The two options are:
A completely disjoint iSCSI storage network
Dedicated switches with a separate VLAN for storage, but otherwise connected to production network.
Which of these approaches is generally recommended and why? If there is no general consensus of best practice relating to this, when is it appropriate to consider each option?
We use the same switches for regular ethernet traffic and iSCSI without any problems. You just gotta make sure that the regular ethernet traffic don't affect the iSCSI traffic in any way. Modern Cisco switches are usually line-speed (as in a 24 port 1gbit switch with a 24gbps backbone), so that you can in theory utilize 1gbps per port without anything getting hurt by it.

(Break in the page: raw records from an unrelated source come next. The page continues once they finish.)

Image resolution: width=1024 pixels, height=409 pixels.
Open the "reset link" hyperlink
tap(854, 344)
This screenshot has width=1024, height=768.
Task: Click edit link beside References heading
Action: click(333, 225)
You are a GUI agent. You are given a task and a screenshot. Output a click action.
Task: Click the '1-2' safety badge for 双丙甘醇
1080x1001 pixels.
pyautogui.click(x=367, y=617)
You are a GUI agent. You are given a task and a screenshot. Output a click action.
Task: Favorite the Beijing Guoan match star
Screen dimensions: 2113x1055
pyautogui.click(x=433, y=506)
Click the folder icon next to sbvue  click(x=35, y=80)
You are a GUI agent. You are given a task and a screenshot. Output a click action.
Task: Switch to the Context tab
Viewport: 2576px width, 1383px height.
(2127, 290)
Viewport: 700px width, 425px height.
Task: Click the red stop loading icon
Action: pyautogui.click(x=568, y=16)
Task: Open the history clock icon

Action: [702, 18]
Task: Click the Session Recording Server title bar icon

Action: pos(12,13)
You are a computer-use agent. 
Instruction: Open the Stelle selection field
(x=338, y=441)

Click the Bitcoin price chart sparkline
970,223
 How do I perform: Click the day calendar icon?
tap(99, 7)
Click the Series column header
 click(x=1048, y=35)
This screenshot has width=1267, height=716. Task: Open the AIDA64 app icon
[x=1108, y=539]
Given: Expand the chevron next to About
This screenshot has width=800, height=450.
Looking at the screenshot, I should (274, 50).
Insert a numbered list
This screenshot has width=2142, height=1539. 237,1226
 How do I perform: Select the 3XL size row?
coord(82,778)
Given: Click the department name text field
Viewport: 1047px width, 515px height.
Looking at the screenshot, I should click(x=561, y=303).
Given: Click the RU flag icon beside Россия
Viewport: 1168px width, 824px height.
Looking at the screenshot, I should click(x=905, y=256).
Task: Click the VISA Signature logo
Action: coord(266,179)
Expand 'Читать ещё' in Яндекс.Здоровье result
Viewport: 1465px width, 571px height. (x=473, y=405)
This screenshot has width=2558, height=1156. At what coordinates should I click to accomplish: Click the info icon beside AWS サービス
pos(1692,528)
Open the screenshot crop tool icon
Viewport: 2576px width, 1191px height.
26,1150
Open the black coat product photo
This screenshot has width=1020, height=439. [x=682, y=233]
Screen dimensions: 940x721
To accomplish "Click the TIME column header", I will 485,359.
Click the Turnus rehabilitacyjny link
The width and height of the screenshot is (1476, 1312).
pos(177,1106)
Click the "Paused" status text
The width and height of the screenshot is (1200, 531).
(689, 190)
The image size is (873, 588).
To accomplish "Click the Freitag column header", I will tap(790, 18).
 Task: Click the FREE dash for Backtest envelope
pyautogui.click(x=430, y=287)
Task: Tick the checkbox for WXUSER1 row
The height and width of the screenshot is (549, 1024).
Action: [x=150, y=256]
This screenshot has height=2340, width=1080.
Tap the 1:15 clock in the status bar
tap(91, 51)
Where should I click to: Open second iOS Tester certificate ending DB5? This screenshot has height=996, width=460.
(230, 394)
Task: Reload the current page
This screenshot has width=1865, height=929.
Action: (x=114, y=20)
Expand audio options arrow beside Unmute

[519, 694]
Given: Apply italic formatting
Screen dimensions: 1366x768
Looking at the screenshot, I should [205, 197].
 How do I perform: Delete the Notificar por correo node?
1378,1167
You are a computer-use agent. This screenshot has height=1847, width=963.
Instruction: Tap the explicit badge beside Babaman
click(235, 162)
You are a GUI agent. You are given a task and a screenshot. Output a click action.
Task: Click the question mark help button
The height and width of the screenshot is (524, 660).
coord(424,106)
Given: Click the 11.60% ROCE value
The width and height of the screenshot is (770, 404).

One word of advice if you're going to share the switches - make sure that you are 100% confident that the iSCSI traffic actually lands on the switch you want to. Our previous admin had a trunk between the two switches, and had the wrong nic's on the wrong switch. The end result was a major outage when that trunk went down.
My way of doing this is to limit the ports. We use access ports again the SAN with a specific VLAN, and on the trunkports to ESXi we use "switchport trunk allow vlan 123" etc. Same for the uplinks, where we set the trunks to NOT allow the iSCSI vlan's to be 100% sure of iSCSI traffic staying isolated.
Edit: Oh, and don't share switches if they are doing L3 - atleast not with access switches like 2960's. You really do not want to end up in the situation where the CPU goes through the roof and kills your ASIC.